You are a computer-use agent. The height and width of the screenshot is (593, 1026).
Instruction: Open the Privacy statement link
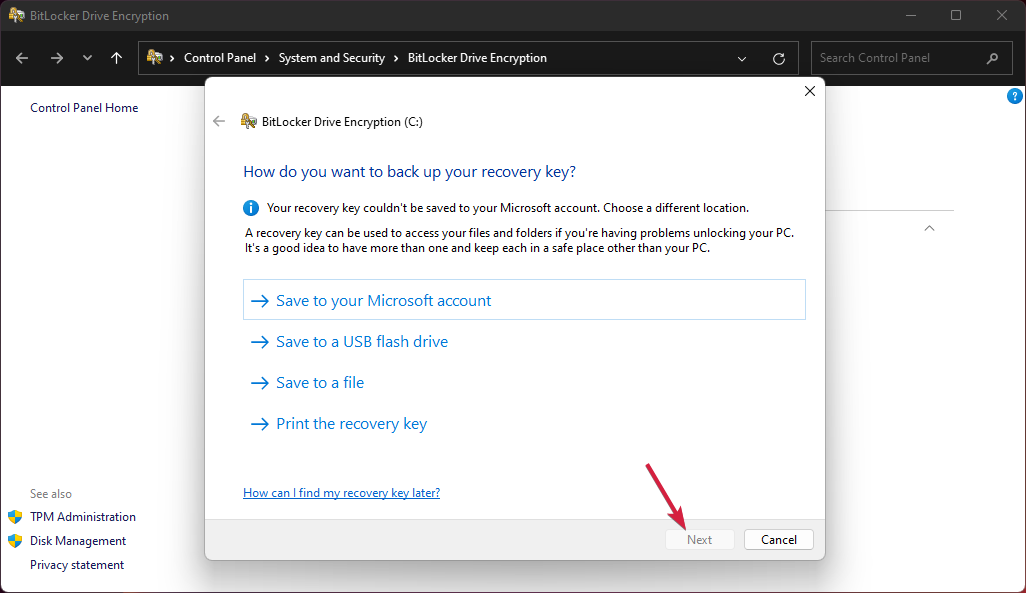tap(77, 564)
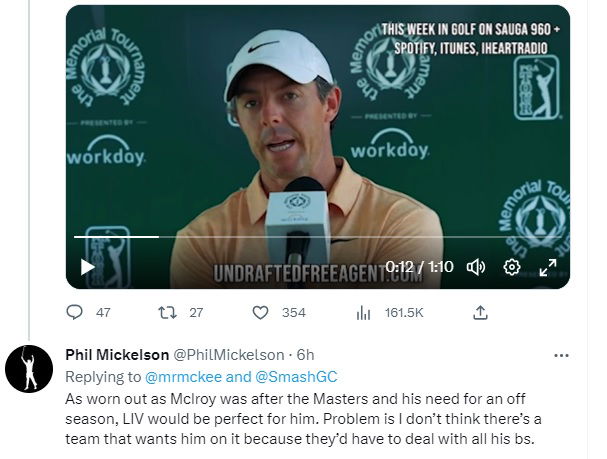The image size is (607, 459).
Task: Open video settings gear
Action: (512, 267)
⁂
Your goal:
Output the full set of records above without changing a word, and drop the images.

Result:
You are a computer-use agent. The height and width of the screenshot is (593, 1026).
Instruction: Open the Privacy statement link
tap(77, 564)
The image size is (607, 459).
Task: Open video settings gear
Action: (512, 267)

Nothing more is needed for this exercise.